The plot shows orthogonal polynomials, namely the orthogonalizations of the monomials $1, x,\dots,x^5$ over $[-1,1]$. These are the famous Legendre polynomials $P_k$ [Abramowitz & Stegun 1972], except that the latter are conventionally normalized by the condition $P(1) = 1$ rather than by having norm $1$. We can renormalize to impose this condition as follows:

  for j = 1:size(A,2)
    R(j,:) = R(j,:)*Q(1,j);
    Q(:,j) = Q(:,j)/Q(1,j);
  end
  clf, plot(Q), grid on

(A slicker way to produce this plot in Chebfun would be to execute plot(legpoly(0:5)).)

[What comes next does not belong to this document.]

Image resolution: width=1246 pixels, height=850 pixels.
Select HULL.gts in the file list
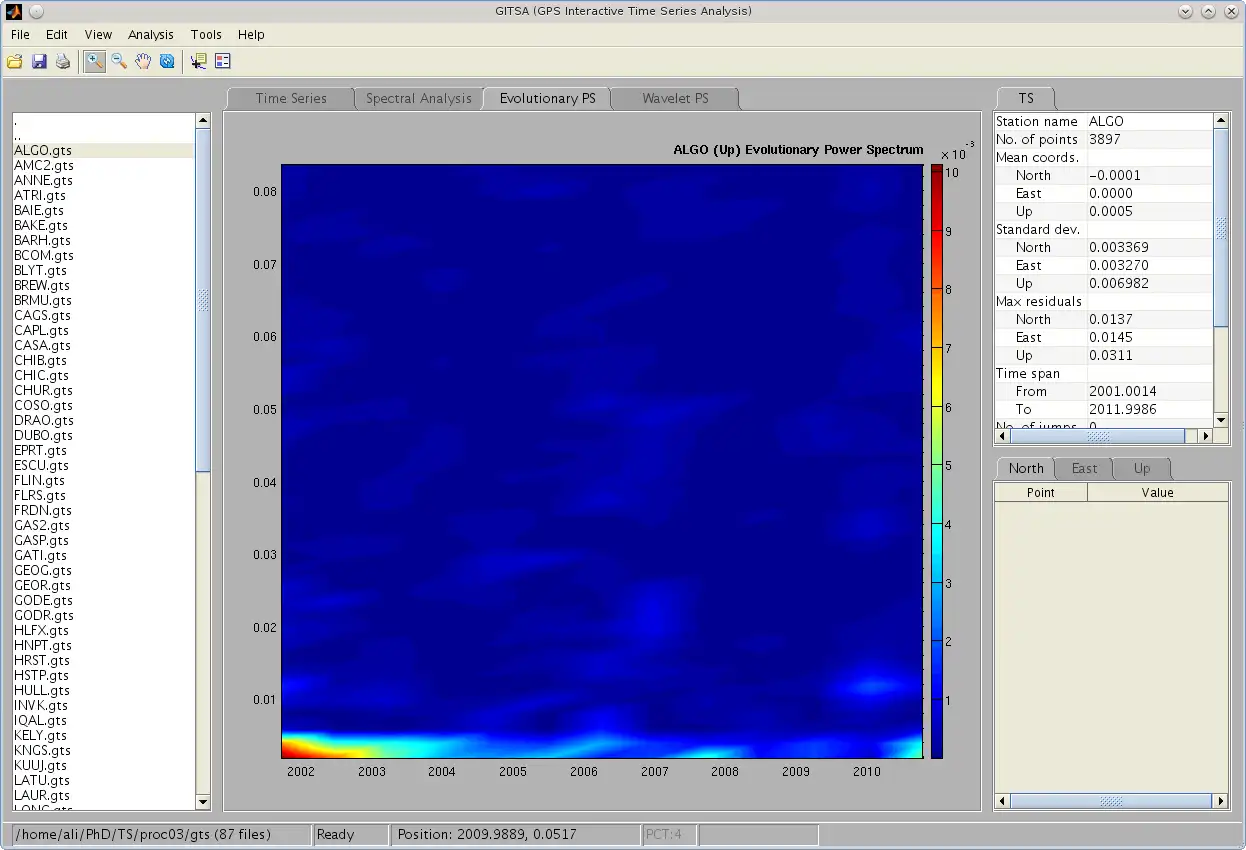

If $A=QR$, then $A R^{-1} = Q$, and here is $R^{-1}$:

  format short, inv(R), format long

ans =
    1.0000         0   -0.5000   -0.0000    0.3750   -0.0000
         0    1.0000    0.0000   -1.5000    0.0000    1.8750
         0         0    1.5000    0.0000   -3.7500   -0.0000
         0         0         0    2.5000   -0.0000   -8.7500
         0         0         0         0    4.3750    0.0000
         0         0         0         0         0    7.8750

Column $k$ of $R^{-1}$ is the vector of coefficients of the expansion of column $k$ of $Q$ as a linear combination of the columns of $A$, that is, the monomials $1, x, x^2,\dots.$ In other words, column $k$ of $R^{-1}$ is the vector of coefficients of the degree $k$ Legendre polynomial. For example, we see from the matrix that $P_3(x) = 2.5x^3 - 1.5x$.

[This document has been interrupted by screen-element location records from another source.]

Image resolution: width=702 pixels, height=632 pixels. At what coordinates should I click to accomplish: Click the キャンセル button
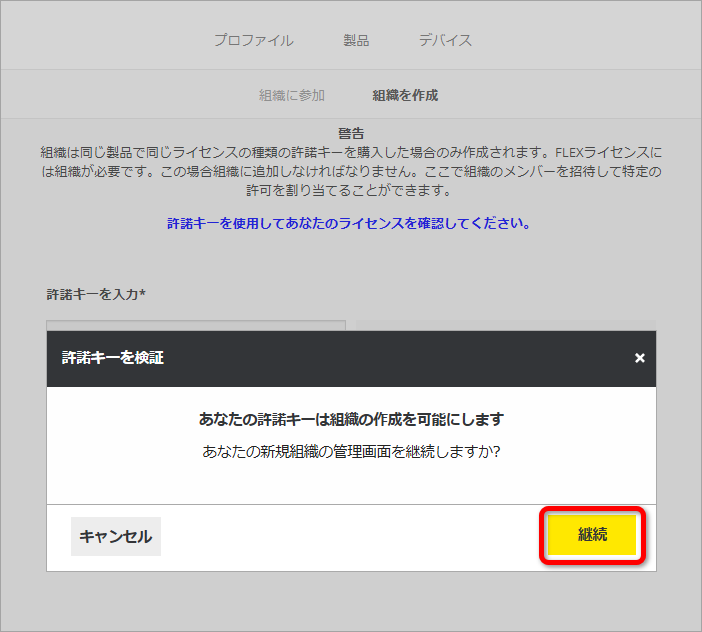(116, 536)
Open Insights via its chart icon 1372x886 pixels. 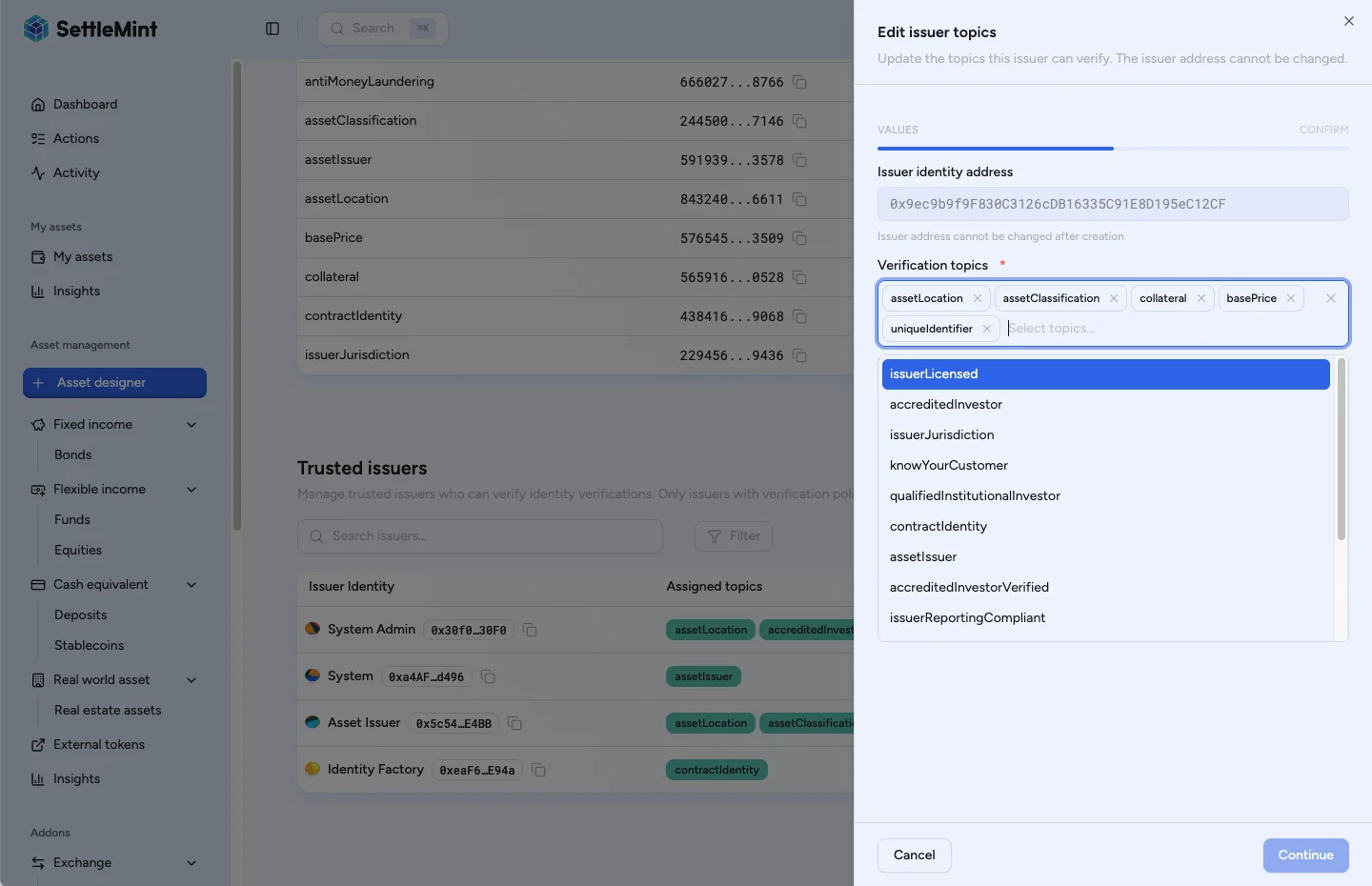click(38, 291)
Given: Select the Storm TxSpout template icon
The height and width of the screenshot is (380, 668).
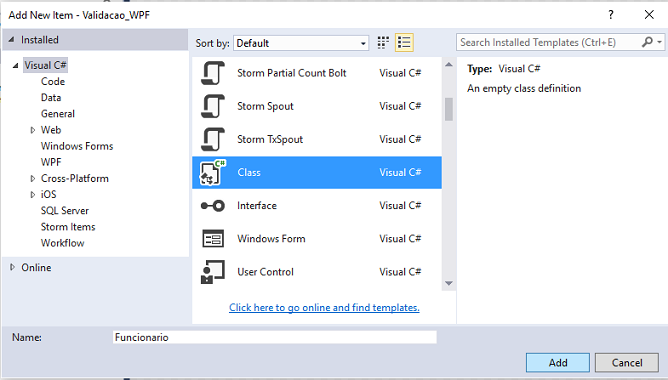Looking at the screenshot, I should 213,139.
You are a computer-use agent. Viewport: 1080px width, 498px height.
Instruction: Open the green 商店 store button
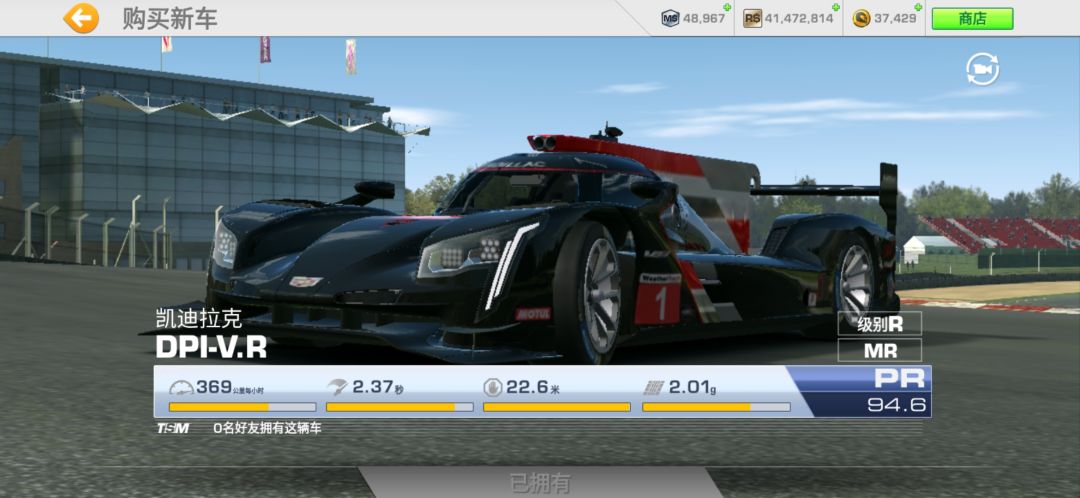click(x=972, y=19)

Here is what the hat functions look like after orthonormalization:

  [Q2,R2] = qr(A2);
  plot(Q2)
  set(gca,'xtick',-1:.2:1)

6.4 `svd`, `norm`, `cond`

An $m\times n$ matrix $A$ defines a map from $R^n$ to $R^m$, and in particular, $A$ maps the unit ball in $R^n$ to a hyperellipsoid of dimension $\le n$ in $R^m$. The (reduced, skinny, condensed, $\dots$ ) SVD or singular value decomposition exhibits this map by providing a factorization $AV = US$ or equivalently $A = USV^*$, where $U$ is $m\times n$ with orthonormal columns, $S$ is diagonal with nonincreasing nonnegative diagonal entries known as the singular values, and $V$ is $n\times n$ and orthogonal. $A$ maps $v_j$, the $j$ th column of $V$ or the $j$ th right singular vector, to $s_j$ times $u_j$, the $j$ th column of $U$ or the $j$ th left singular vector, which is the vector defining the $j$ th largest semiaxis of the hyperellipsoid. See Chapters 4 and 5 of [Trefethen & Bau 1997].

If $A$ is an $\infty \times n$ quasimatrix, everything is analogous: $$ A = USV^T, \qquad A: \infty \times n,~~ U: \infty \times n, ~~ S: n \times n, ~~ V: n \times n. $$ The image of the unit ball in $R^n$ under $A$ is still a hyperellipsoid of dimension $\le n$, which now lies within an infinite-dimensional function space. The columns of $U$ are orthonormal functions and $S$ and $V$ have the same properties as in the matrix case.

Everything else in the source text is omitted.